Oggi, sabato 25 aprile, si celebra la liberazione dal nazifascismo

Ci sono volti, storie, episodi, biografie, frammenti di vite forse un po’ troppo spesso dimenticate dalla Storia. Il 25 aprile, data della Liberazione dell’Italia dal regime nazifascista, ancora reca con sé alcune “caverne oscure”: senza nulla togliere - ovviamente - all’importanza che ha avuto il Movimento di Liberazione nella lotta partigiana (con le sue bellissime testimonianze di martirio per la libertà della nostra Italia) esiste una storia che ancora sembra rimanere sepolta. E’ la storia - anzi la Storia, quella con la “s” maiuscola - di tanti sacerdoti che hanno trovato la morte durante il periodo della Resistenza.

Don Luigi Lenzini, parroco di Crocette (vicino Modena), fu prelevato con la forza dalla canonica. Portato in un campo, con la violenza, fu poi seviziato senza pietà: gli cavarono gli occhi, e dopo averlo strangolato, lo seppellirono in maniera indegna. Don Giuseppe Preci era un sacerdote di Montalto di Zocca, sempre nel Modenese. Nella notte del 24 maggio 1945, gli fu chiesto di andare a trovare un ammalato. Uscito sul sagrato, lo attese una scarica di mitra. Tutti episodi accaduti in quello che fu definito “il triangolo della morte”, o “triangolo rosso”: in quello spazio geografico tra l’Emilia e la Romagna, tra il settembre del 1943 e il 1949, avvennero circa 12.000 uccisioni a sfondo politico, attribuite - per la maggior parte - a gruppi autonomi di matrice comunista. La guerra porta con sè morte su morte, sempre. E, i colori della politica, si confondono, si fondono - come le onde si susseguono ad altre onde - nella marea della guerra. Furono 130 i martiri in abito talare.

Moltissimi furono, poi, i preti uccisi per aver nascosto o salvato ebrei. Don Aldo Mei, parroco di Fiano, vicino Lucca, fu arrestato e fucilato per aver dato rifugio a un giovane ebreo. Il suo testamento, in poche righe: “Muoio anzitutto per un motivo di carità, per aver protetto e nascosto un carissimo giovane. Raccomando a tutti la carità”.

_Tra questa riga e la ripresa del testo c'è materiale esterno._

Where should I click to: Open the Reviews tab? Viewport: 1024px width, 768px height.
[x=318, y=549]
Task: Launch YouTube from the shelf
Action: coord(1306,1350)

Altri furono assassinati, perché cercarono di proteggere uomini e donne vittime della violenza nazifascista, come don Antonio Musumeci, parroco di Messina: aveva chiesto di risparmiare due anziani coniugi malmenati dai tedeschi. Don Gino Cruschelli era un sacerdote di Napoli, ucciso nel settembre 1943, per aver difeso alcuni giovani rastrellati dalle truppe naziste.

Don Pietro Pappagallo di Roma venne ucciso alle Fosse Ardeatine per aver dato rifugio a ebrei e ad altri perseguitati. Don Delfino Angelici fu ucciso perché aveva difeso alcune donne dalla violenza dei tedeschi. Fra tanti nomi - sarebbe impossibile elencarli tutti - spicca uno in particolare: don Pietro Morosini.

La sua storia sarà raccontata in uno dei film cult del regista Rossellini, “Roma città aperta”: Aldo Fabrizi interpreterà il famoso sacerdote trucidato nella campagna romana, dalle truppe del Reich. “Detenuto a Regina Coeli sotto i tedeschi, incontrai un mattino don Giuseppe Morosini: usciva da un interrogatorio delle SS, il volto tumefatto grondava sangue, come Cristo dopo la flagellazione. Con le lacrime agli occhi gli espressi la mia solidarietà: egli si sforzò di sorridermi e le labbra gli sanguinarono.

Nei suoi occhi brillava una luce viva. La luce della sua fede. Benedisse il plotone di esecuzione dicendo ad alta voce: “Dio, perdona loro: non sanno quello che fanno”, come Cristo sul Golgota”. Questa fu la testimonianza di un partigiano della Resistenza che visse “da vicino” il martirio di don Pietro. Quel partigiano si chiamava Sandro Pertini.